Speak to her in a gentle spirit. Be a gentleman and do not use harsh words. Ephesians 4:29-32. Always look for ways to communicate to her in gentleness with tact not in anger. Ungodly anger is the destroying sin of the Christian home. Be controlled by the Holy Spirit, Ephesians 5:18. There is never a place for ungodly anger in the Christian home. Ephesians 4: 31, “Let all….wrath, and anger….be put away from you.” There is no place in the Christian marriage for cussing, yelling, hitting, and screaming. Put away from you an angry spirit as well. Many men and woman speak to each other in impatient tones. This is an angry spirit. Praise her for more than her cooking and physical involvement. Praise her for qualities of character she possesses. This is not done simply, it requires thought and planning. Learn to praise your wife and work at finding things to praise.
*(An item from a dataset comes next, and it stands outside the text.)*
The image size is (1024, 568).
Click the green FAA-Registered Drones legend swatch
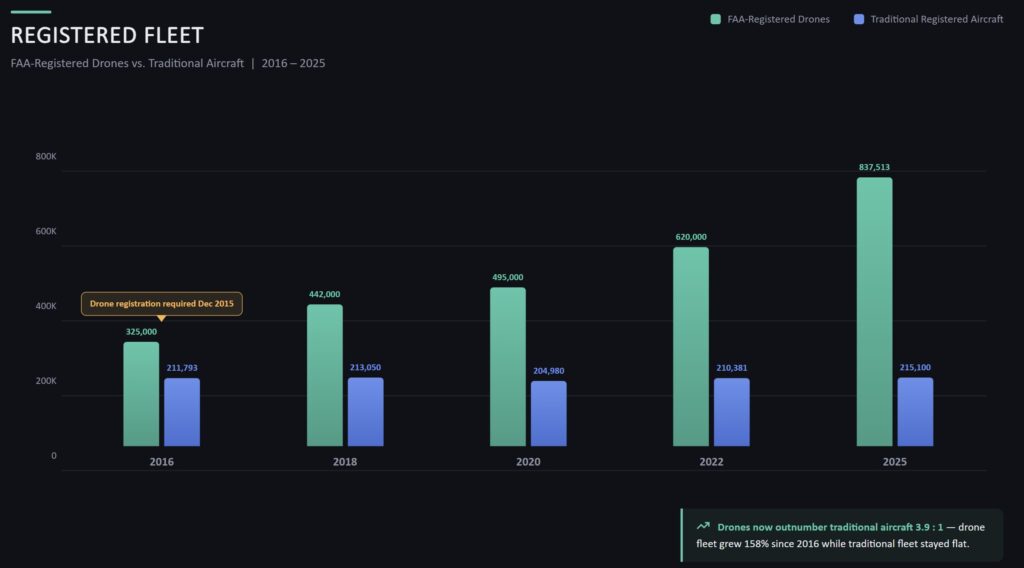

Show creative affection to your wife. This would be outside the realm of sex. Affection without sex includes good manners, be courteous. Build security with her. Knowing she has a permanent place in your heart and affection is important to her. Be careful never to show attention to another woman in such a way as to disillusion her. Delight in fulfilling her wishes. She has little things for you to do. Little means no imposition of your time. This gives you a chance to reassure her of your love by enjoying and doing things for her and meeting her needs. Don’t give her the idea her suggestions and ideas are not good and yours are better. Do things in the idea that I am doing this for you. Or we are doing this together. Seek to be friends, work at it. Show respect and kindness to each other. Love is kind, I Corinthians 13:4.
I want to encourage you as a husband to learn your wife. This will take a little work, but will be a tremendous benefit to your marriage and home. Remember you are commanded to learn her, love her and lead her.